Underwater mortgages that were refinanced during May increased to 21,605 from 15,371 in April. The figure below shows U.S. home prices, represented by the Case-Shiller home price index, have risen moderately over the current quarter, reflecting consumer confidence.
1Q2012 Financial Review
The company reported strong earnings for its first quarter this year. Diluted earnings per share improved by 7% to reach $0.44 from $0.41 in the first quarter last year. The increase was largely attributed to an increase in the overall investment portfolio. However, the spread of 152bps that it earned during the first quarter this year was 100bps below what it earned during 1Q2011.
Balance Sheet Strength
The company's book value increased by 0.52 to reach 13.04 per common share at the end of the first quarter this year. The company is highly levered with leverage to the long term investment capital ratio of 8.05x, and most of the borrowings having a maturity of less than 30 days. Compared to CMO's 8.05x, Annaly Capital Management (NLY) has a debt-to-equity of 5.8x.
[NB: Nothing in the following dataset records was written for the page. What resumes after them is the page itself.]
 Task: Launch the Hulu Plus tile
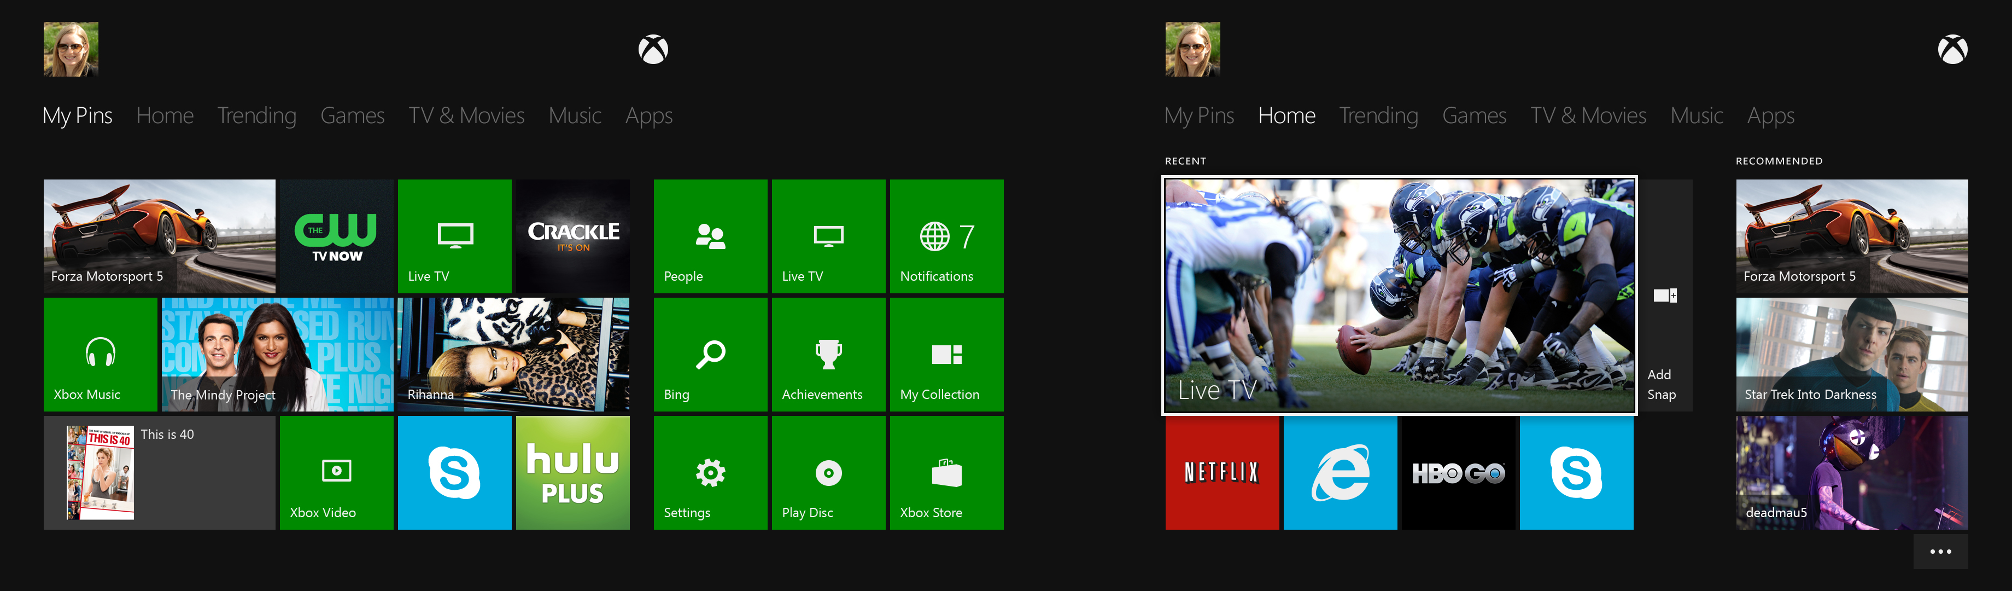[x=572, y=472]
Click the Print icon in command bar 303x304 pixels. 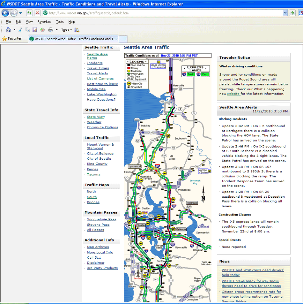pyautogui.click(x=51, y=30)
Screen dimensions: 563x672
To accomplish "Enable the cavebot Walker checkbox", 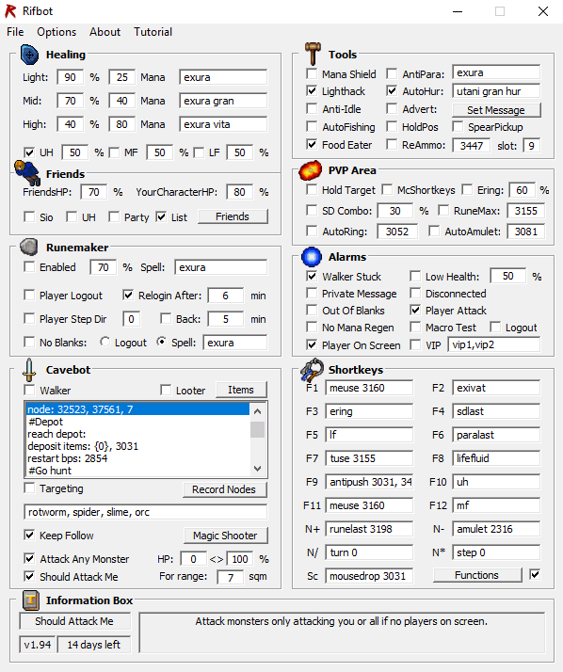I will pos(29,390).
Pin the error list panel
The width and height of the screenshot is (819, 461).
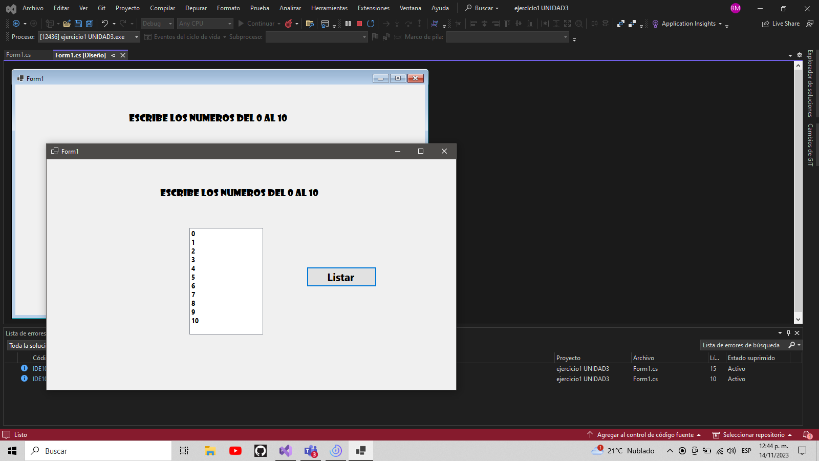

It offers an attractive dividend yield of 11.77%, combined with a cash flow yield of 18%. The stock has a low beta of 0.37. As of March 31, 2012, the company had $513mn of cash and cash equivalents at hand, and it generated $236mn of cash flows from operations and paid $43mn in dividends.
The stock is trading at a discount of 28% with regards to its price-to-earnings multiple of 7.6x, compared to its industry peers. Its competitors, NLY and American Capital Agency's (AGNC), are trading at 34x and 5.5x with regards to their price-to-earnings multiple. CMO's price-to-book value of 1.06x is trading at a discount of 12% when compared to AGNC, and in line with that of NLY. CMO's stock has appreciated 20% in value since the beginning of the year.
Disclosure: I have no positions in any stocks mentioned, and no plans to initiate any positions within the next 72 hours.